> [Record extracts]:
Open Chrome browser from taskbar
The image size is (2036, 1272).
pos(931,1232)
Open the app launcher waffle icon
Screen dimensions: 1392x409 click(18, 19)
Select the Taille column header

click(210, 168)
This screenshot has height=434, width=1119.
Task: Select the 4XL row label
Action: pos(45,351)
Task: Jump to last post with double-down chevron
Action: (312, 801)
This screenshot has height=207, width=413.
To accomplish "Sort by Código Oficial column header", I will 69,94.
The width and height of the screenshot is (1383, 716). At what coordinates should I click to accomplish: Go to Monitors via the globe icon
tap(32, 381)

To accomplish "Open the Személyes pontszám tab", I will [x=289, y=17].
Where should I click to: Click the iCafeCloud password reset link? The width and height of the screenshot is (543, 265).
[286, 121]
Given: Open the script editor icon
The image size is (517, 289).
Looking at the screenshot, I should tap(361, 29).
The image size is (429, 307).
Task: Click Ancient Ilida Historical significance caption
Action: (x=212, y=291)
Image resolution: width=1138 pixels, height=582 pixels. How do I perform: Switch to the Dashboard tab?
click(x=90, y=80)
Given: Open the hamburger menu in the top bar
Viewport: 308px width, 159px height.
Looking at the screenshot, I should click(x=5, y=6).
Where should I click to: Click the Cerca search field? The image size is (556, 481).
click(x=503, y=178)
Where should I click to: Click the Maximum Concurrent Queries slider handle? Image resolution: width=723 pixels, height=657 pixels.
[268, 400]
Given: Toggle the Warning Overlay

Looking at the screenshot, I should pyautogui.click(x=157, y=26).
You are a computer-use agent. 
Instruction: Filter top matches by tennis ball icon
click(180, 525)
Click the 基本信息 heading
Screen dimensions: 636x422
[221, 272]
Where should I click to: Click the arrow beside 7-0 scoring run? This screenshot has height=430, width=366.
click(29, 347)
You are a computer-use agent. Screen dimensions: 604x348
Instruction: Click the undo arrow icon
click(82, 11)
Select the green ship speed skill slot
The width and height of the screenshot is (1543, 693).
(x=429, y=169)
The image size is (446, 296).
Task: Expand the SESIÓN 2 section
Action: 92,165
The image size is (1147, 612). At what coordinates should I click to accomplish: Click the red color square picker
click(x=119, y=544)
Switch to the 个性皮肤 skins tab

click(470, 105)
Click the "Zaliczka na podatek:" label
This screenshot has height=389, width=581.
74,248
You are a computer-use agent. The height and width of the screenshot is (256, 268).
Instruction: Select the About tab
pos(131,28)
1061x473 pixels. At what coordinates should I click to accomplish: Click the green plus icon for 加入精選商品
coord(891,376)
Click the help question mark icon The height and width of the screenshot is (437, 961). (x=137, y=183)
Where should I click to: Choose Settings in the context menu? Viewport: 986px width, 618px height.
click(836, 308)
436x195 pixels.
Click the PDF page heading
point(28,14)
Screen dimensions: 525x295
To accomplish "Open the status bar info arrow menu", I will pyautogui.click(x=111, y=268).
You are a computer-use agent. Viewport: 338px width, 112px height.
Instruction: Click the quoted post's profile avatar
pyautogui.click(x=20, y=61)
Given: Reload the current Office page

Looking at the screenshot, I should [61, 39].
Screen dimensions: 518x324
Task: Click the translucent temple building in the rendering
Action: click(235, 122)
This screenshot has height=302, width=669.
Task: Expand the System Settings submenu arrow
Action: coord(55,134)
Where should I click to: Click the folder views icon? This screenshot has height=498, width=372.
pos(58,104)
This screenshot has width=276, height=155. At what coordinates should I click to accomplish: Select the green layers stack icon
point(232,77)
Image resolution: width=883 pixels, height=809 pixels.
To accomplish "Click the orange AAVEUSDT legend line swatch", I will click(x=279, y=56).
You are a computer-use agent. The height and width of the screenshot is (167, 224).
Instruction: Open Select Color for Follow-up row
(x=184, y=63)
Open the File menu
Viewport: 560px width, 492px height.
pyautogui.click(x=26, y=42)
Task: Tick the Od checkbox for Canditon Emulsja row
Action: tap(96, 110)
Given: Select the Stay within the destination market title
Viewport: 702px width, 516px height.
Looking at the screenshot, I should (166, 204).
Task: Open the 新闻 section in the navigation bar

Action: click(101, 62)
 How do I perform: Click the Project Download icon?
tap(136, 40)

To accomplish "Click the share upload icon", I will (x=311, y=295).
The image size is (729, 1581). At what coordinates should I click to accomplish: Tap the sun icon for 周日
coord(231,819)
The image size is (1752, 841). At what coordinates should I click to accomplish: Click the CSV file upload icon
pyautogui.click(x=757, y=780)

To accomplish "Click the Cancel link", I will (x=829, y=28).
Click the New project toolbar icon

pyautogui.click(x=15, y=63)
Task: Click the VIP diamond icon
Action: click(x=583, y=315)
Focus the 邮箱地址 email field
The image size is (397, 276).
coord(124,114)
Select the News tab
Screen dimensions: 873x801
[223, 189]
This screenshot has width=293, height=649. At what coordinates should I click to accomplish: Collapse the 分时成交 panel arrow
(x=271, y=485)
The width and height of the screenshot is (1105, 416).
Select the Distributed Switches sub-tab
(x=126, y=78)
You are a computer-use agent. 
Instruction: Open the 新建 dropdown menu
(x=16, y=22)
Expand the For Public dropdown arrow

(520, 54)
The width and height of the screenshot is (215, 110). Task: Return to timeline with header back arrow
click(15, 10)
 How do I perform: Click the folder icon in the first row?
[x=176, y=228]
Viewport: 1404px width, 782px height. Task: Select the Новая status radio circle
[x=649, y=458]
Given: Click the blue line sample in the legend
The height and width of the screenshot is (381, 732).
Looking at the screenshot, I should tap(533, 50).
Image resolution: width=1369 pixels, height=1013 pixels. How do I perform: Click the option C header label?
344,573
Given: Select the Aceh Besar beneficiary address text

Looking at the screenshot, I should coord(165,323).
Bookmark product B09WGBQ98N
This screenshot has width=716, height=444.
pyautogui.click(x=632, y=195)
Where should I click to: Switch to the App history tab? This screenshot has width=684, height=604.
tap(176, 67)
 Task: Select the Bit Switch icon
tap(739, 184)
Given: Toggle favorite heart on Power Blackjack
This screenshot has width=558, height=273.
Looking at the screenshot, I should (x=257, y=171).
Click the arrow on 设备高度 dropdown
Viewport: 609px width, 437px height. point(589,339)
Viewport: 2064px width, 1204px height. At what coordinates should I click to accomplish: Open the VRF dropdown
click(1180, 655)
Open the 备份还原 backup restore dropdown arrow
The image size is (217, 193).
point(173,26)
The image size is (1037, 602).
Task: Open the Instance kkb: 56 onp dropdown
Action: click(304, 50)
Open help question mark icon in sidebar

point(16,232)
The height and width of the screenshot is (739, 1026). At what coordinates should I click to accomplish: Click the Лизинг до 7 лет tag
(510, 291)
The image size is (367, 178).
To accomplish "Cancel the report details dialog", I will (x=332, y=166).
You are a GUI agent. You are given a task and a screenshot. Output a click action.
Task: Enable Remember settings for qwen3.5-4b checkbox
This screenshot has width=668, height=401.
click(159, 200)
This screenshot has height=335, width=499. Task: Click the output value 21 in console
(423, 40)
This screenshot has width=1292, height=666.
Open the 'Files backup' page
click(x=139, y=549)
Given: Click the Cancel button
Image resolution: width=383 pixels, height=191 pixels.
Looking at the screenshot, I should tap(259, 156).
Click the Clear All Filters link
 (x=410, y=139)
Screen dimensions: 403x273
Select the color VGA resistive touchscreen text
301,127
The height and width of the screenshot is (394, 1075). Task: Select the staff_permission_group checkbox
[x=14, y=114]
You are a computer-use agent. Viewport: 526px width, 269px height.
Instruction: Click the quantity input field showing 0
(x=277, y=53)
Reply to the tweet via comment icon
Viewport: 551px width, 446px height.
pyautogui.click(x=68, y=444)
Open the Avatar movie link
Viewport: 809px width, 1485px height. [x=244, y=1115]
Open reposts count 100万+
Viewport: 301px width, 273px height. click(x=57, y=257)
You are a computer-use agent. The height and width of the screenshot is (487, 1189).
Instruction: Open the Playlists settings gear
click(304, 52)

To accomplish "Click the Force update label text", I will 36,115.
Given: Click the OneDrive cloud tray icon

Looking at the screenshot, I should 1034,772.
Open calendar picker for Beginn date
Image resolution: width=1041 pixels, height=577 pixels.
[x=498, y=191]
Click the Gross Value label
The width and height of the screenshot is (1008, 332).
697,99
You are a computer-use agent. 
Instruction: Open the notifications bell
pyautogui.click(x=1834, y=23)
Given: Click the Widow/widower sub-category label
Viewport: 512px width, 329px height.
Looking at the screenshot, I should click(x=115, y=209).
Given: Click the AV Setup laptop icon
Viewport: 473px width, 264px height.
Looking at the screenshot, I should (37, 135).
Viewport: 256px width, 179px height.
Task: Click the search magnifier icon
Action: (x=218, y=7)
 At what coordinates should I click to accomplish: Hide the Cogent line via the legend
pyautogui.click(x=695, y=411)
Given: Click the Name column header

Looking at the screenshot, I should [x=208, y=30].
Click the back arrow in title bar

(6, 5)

> [Brief]:
For the listing above, print only the lines starting at the line containing "The image size is (397, 276)." and ending at the line containing "Given: Toggle favorite", exactly, both included.

> [Response to this task]:
The image size is (397, 276).
coord(124,114)
Select the News tab
Screen dimensions: 873x801
[223, 189]
This screenshot has width=293, height=649. At what coordinates should I click to accomplish: Collapse the 分时成交 panel arrow
(x=271, y=485)
The width and height of the screenshot is (1105, 416).
Select the Distributed Switches sub-tab
(x=126, y=78)
You are a computer-use agent. 
Instruction: Open the 新建 dropdown menu
(x=16, y=22)
Expand the For Public dropdown arrow

(520, 54)
The width and height of the screenshot is (215, 110). Task: Return to timeline with header back arrow
click(15, 10)
 How do I perform: Click the folder icon in the first row?
[x=176, y=228]
Viewport: 1404px width, 782px height. Task: Select the Новая status radio circle
[x=649, y=458]
Given: Click the blue line sample in the legend
The height and width of the screenshot is (381, 732).
Looking at the screenshot, I should tap(533, 50).
Image resolution: width=1369 pixels, height=1013 pixels. How do I perform: Click the option C header label?
344,573
Given: Select the Aceh Besar beneficiary address text

Looking at the screenshot, I should coord(165,323).
Bookmark product B09WGBQ98N
This screenshot has width=716, height=444.
pyautogui.click(x=632, y=195)
Where should I click to: Switch to the App history tab? This screenshot has width=684, height=604.
tap(176, 67)
 Task: Select the Bit Switch icon
tap(739, 184)
Given: Toggle favorite heart on Power Blackjack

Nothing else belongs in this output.